Data shown:
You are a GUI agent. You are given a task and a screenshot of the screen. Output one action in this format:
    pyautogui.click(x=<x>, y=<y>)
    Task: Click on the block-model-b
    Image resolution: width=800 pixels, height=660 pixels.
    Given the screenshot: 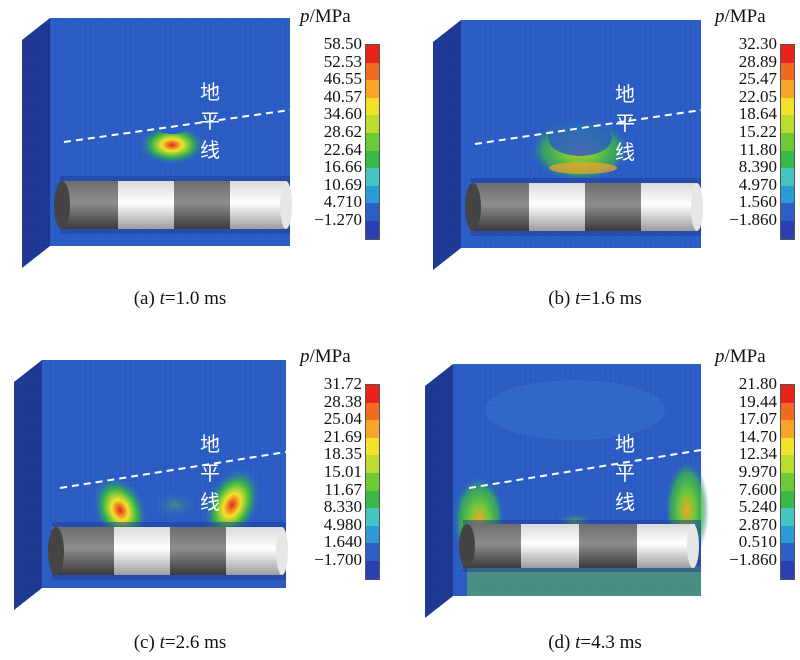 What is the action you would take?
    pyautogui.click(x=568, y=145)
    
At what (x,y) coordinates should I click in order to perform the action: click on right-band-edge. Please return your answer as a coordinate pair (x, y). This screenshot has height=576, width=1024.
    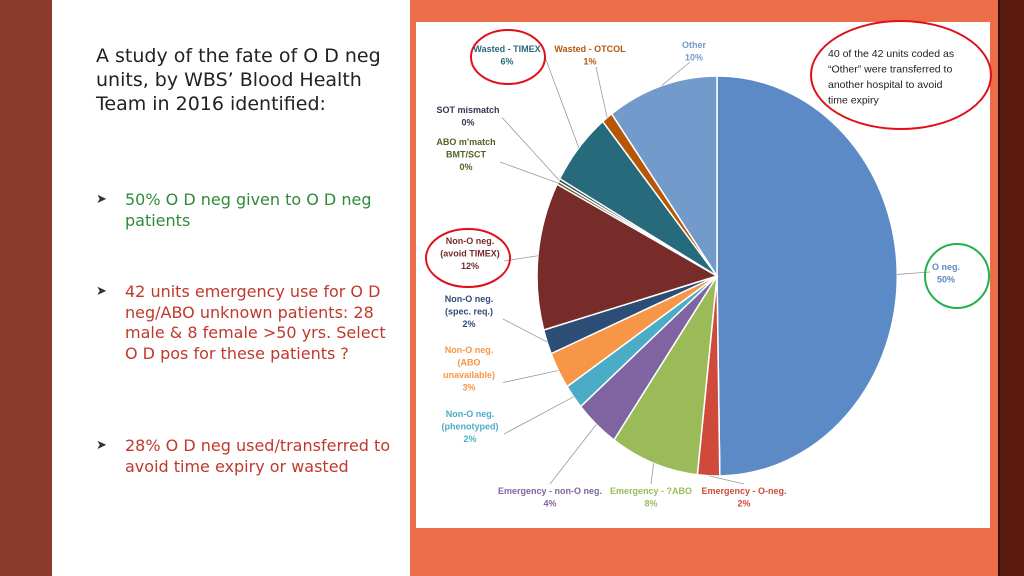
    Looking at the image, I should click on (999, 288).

Exercise instructions:
Starting with the line that contains "At what (x,y)" and going on through the end of the listing, write those lines again with "right-band-edge" swapped for "left-band-edge" and everything else unchanged. Leave the pictures out.

Task response:
At what (x,y) coordinates should I click in order to perform the action: click on left-band-edge. Please return your answer as a coordinate pair (x, y). This screenshot has height=576, width=1024.
    Looking at the image, I should click on (999, 288).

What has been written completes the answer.